Gesammelte Dateneinträge:
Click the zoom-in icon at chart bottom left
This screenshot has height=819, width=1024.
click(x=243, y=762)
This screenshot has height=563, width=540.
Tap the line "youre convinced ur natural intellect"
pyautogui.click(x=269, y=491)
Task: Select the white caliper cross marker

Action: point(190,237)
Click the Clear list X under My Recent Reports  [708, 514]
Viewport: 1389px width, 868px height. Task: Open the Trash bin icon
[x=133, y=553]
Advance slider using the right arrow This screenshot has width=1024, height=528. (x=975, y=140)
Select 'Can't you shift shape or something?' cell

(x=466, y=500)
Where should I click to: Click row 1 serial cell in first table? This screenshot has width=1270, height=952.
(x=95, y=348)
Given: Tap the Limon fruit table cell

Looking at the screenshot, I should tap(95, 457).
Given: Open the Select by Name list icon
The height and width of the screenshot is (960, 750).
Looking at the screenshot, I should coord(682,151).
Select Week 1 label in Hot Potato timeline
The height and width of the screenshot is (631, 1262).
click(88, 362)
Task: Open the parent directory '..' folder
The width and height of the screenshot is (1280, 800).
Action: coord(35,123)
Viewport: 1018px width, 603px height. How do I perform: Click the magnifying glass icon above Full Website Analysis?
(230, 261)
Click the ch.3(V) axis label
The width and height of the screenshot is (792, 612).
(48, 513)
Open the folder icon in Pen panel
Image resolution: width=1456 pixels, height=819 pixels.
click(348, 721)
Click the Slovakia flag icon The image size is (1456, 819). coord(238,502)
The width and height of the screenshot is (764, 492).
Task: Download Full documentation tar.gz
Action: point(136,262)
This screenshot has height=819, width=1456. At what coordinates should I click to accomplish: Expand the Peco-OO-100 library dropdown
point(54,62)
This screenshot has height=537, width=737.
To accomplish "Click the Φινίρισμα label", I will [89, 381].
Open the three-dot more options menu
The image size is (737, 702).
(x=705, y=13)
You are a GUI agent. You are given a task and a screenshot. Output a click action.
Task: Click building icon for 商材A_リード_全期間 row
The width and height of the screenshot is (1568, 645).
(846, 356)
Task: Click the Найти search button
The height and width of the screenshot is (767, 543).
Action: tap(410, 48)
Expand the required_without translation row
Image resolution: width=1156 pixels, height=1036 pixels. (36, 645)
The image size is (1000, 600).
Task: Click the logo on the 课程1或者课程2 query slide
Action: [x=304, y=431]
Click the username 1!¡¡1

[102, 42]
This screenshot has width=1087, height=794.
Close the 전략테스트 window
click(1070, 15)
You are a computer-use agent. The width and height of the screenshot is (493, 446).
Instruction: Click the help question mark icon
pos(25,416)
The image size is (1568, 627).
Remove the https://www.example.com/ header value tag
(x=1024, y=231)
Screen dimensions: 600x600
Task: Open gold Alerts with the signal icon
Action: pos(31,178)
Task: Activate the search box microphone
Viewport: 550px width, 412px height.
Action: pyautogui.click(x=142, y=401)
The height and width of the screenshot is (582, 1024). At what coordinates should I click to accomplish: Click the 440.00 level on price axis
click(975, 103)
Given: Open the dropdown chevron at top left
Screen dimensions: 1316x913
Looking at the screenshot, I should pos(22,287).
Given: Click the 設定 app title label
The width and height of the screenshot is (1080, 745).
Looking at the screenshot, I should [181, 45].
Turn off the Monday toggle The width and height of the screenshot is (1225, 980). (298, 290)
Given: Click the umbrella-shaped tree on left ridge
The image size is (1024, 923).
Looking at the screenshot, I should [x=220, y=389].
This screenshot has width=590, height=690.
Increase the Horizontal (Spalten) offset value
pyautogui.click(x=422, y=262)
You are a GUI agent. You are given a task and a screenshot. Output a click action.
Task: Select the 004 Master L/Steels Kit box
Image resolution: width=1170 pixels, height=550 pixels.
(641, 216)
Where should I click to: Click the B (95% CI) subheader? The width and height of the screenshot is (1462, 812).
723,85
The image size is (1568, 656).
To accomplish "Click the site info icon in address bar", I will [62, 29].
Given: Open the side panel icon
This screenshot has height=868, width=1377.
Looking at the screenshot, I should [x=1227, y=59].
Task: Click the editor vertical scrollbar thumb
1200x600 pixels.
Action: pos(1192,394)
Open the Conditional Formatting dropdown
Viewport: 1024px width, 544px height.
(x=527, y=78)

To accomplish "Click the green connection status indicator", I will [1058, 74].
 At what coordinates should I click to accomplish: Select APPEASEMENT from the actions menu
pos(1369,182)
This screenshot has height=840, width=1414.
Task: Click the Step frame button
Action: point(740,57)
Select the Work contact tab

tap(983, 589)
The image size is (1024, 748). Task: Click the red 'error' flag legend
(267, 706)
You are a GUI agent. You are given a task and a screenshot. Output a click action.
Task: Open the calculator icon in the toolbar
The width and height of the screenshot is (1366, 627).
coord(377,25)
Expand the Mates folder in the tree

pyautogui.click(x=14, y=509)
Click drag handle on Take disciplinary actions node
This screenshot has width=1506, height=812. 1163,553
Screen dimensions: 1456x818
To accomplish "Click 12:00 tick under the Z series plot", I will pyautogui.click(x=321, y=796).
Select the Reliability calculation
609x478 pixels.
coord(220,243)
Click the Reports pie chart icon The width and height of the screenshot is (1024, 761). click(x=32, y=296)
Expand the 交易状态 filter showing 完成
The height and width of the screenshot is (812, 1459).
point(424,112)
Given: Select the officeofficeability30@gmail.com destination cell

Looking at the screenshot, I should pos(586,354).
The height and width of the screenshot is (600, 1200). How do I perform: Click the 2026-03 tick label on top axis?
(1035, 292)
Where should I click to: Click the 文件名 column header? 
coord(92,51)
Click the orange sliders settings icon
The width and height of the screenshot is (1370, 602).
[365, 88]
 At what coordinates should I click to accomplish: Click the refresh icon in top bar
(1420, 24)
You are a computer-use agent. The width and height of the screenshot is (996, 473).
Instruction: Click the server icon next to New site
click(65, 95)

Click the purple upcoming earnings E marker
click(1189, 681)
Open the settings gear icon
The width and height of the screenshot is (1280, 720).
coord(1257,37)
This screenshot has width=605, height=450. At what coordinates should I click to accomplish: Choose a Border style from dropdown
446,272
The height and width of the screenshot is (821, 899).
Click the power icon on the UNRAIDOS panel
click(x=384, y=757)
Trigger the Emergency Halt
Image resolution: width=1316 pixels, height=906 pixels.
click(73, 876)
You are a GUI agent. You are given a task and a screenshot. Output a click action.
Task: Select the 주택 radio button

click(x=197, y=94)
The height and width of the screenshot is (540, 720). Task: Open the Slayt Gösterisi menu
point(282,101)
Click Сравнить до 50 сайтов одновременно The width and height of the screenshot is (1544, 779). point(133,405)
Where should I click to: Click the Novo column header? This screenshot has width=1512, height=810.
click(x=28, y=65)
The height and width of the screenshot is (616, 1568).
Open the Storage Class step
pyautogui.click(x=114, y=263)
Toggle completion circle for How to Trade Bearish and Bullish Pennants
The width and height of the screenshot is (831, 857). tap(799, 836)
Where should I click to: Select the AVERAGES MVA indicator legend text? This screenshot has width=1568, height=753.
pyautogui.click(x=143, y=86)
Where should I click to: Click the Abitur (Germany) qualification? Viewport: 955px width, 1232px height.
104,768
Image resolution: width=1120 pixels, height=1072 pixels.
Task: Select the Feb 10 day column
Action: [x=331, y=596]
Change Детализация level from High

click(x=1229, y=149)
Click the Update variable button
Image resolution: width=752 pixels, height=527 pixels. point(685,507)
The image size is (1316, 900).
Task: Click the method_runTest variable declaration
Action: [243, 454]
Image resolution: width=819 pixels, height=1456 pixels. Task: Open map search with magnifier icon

__Aufgabe__. Ordne die Zeilen als zweispaltige CSV mit den Spalten „eingabe“ und „ausgabe“ an. Beginne bei der Zeile mit „This screenshot has height=563, width=540.“, höre nach der Zeile mit „Click the Clear“ auf und setze je Eintrag samt zugehöriger Antwort eine Reihe, jedes Feld in Anführungszeichen und Zeilenumbrüche durch Leerzeichen ersetzt.

__Antwort__.
eingabe,ausgabe
"This screenshot has height=563, width=540. Tap the line ""youre convinced ur natural intellect""","pyautogui.click(x=269, y=491)"
"Task: Select the white caliper cross marker","Action: point(190,237)"
"Click the Clear list X under My Recent Reports","[708, 514]"